-- begin EXCERPTED PASSAGE --
Mary went on to point out that it will be the earliest
responsibility of the re-formed Maine legislature to
dismantle all of the ill-thought legislation of the past
that gave us LURC and the school funding formula, among
other follies. “It is the heart-felt mission of every
true Mainer to enhance the state’s culture and protect its
natural environment,” she went on. “The nth-degree
regulation that has been imposed from the south has been an
insult to Maine’s people and a shackle on its
economy. At last the state can be taken back from its
‘absentee political landlords’ and returned to its
inhabitants.”
Mame will no longer be saddled with legislative leaders
from the north like Charlie Pray, Mike Michaud, and
John Martin, either, whose intermittent control over
segments of state government has at least somewhat impeded
the south’s predilection for hobbling the economy of the
north and east. And Mame will no longer be haunted by
the perception that it has been shifting revenue to the
north which was collected in the south.
An aide to Governor King, speaking on condition of
anonymity, commented that the north “...can sink or swim on
its own, economically. The southern counties are
tired of propping it up.” [S]he cautioned, however,
against the assumption that control of the real Maine will
be returned to its citizens any time soon. “The
Governor’s remarks were sincere, and yes, it’s safe to
characterize them as indicating a policy that will lead to
a parting of ways,” [s]he said. “It has become clear
that the more ‘primitive’ mindset of northern Mainers, with
their emphasis on ‘traditional’ - I would say ‘quaint’ -
Maine pursuits like building private camps and hunting and
‘getting away from it all,’ is at odds with the more
practical, urban perspective of the southern counties.”
-- end EXCERPTED PASSAGE --
-- begin DATASET SECTION --
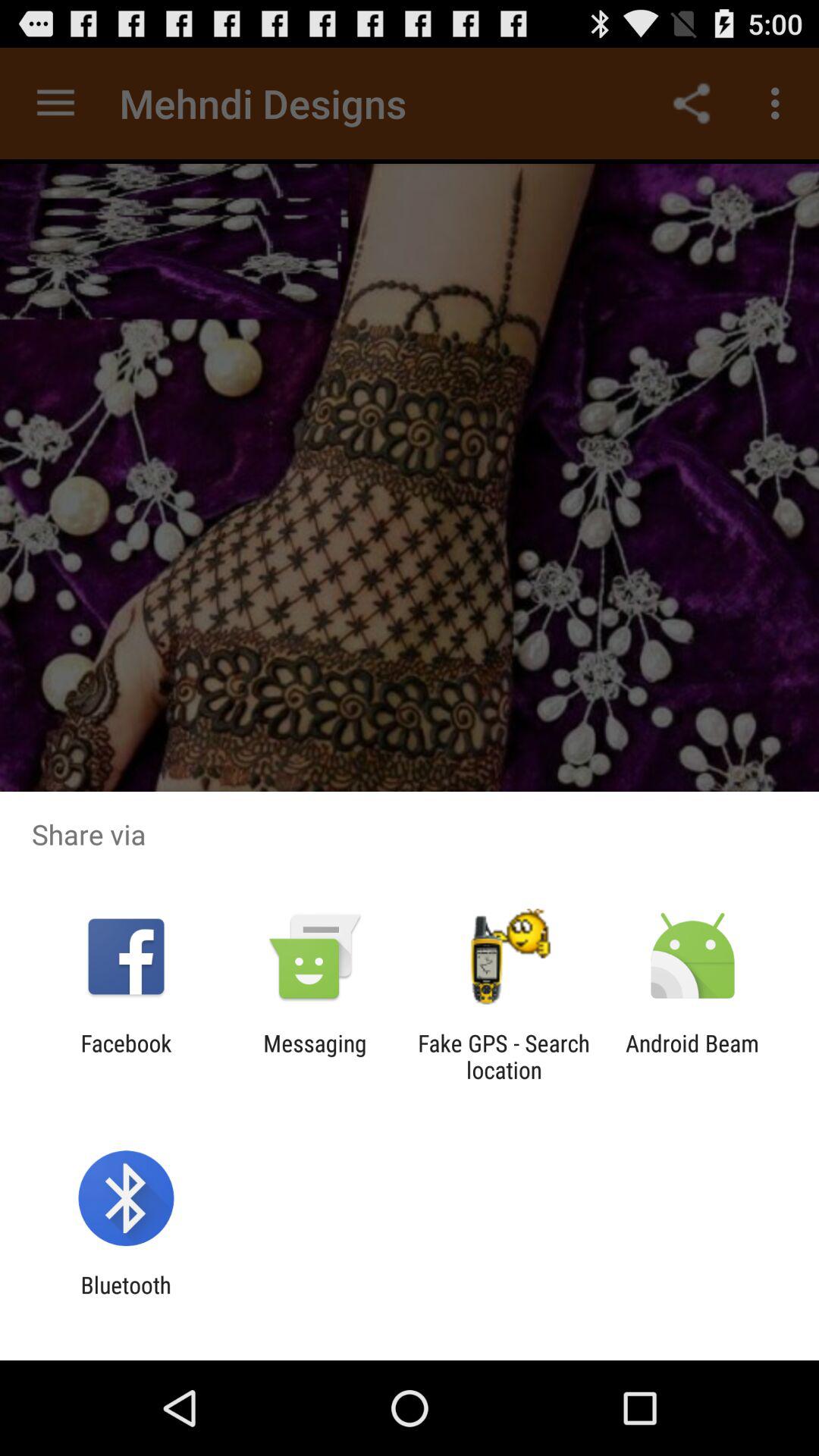
turn on the android beam at the bottom right corner (692, 1056)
-- end DATASET SECTION --
DIRECTIVES:
[a] In the Maine passage, what does Mary call the heart-felt mission of every true Mainer?
[b] List every legislative leader from the north that the Maine passage names.

TASK-BY-TASK RESULTS:
[a] To enhance the state's culture and protect its natural environment.

[b] Charlie Pray, Mike Michaud, John Martin